PS Pup55, compare the mean curve with the curve present in your recent discussion about post peak countries. I can think of no reason why their similarity should not be mere coincidence, but is that similarity not striking none-the-less?

PPS With regard to the last comment, scrap that. I just actually plotted the "experianced based" decline vs the mean "post-decline" of this model. Although they both drop off heavy and recover to a plateau, this similarity appears to be quite superficial, as the scale of the comparitive effects is quite different.

by **khebab** » Tue 02 Aug 2005, 10:27:03

Shiraz, good job! I think a local approach where the exponential fit is stable between discontinuities is the way to go. Global approach implicitely assumes that the underlying random variables are stationnary which is obvsiously not the case.

I will post more cooments later. I have to go now.

by **pup55** » Tue 02 Aug 2005, 14:17:55

Pup55, I believe you are refering to the curve of the median, which is the far right column of data. The median behaves far less stably than the other curves, because the discontinuities, when they occur, are somewhat severe.

I see that now. Thanks for the clarification.

PS Pup55, compare the mean curve with the curve present in your recent discussion about post peak countries. I can think of no reason why their similarity should not be mere coincidence, but is that similarity not striking none-the-less?

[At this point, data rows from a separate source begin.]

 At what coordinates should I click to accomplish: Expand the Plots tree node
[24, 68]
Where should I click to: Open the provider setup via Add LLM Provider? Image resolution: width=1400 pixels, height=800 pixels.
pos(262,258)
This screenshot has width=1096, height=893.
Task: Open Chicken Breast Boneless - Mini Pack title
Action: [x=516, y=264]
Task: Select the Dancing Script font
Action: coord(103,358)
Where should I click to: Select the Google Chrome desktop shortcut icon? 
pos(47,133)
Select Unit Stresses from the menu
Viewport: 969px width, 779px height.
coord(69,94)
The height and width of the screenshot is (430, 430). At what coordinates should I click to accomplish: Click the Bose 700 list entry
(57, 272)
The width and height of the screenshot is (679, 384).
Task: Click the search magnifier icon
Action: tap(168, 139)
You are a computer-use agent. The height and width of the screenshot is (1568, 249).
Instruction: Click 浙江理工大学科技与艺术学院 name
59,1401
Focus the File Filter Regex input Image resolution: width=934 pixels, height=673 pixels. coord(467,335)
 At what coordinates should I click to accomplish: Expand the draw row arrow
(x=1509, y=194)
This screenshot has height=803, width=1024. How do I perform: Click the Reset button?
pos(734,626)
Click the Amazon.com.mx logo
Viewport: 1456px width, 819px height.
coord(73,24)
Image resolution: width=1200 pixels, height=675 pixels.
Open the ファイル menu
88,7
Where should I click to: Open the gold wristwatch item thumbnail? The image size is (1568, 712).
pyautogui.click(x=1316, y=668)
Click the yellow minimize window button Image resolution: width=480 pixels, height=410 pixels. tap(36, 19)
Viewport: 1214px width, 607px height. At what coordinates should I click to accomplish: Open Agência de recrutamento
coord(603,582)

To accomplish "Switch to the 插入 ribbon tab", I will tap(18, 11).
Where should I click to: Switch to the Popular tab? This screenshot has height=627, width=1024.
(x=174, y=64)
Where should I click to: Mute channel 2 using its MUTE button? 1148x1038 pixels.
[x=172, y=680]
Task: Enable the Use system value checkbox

It is interesting, though.

by **EnviroEngr** » Tue 02 Aug 2005, 15:05:53

ALL:

Very nice. Thanks.

by **khebab** » Tue 02 Aug 2005, 16:20:08

This is the last figure from your calculations:

Shiraz wrote:Either way, it seems strange to me that WWI produces no obvious negative shock, and that the aftermath should produce such a positive shock, but I don't know my history that well. Oil production certainly seems to behave differently between the two world wars. Maybe someone knows why.

The US production during WWII was around 1.5 Gb/year which was almost half the world production. Therefore, the world production was shielded from the effect of WWII.

Z =:

2.51
2.45
2.26
0.99
2.10

Can you give more details about this estimates? in particular which years did you use?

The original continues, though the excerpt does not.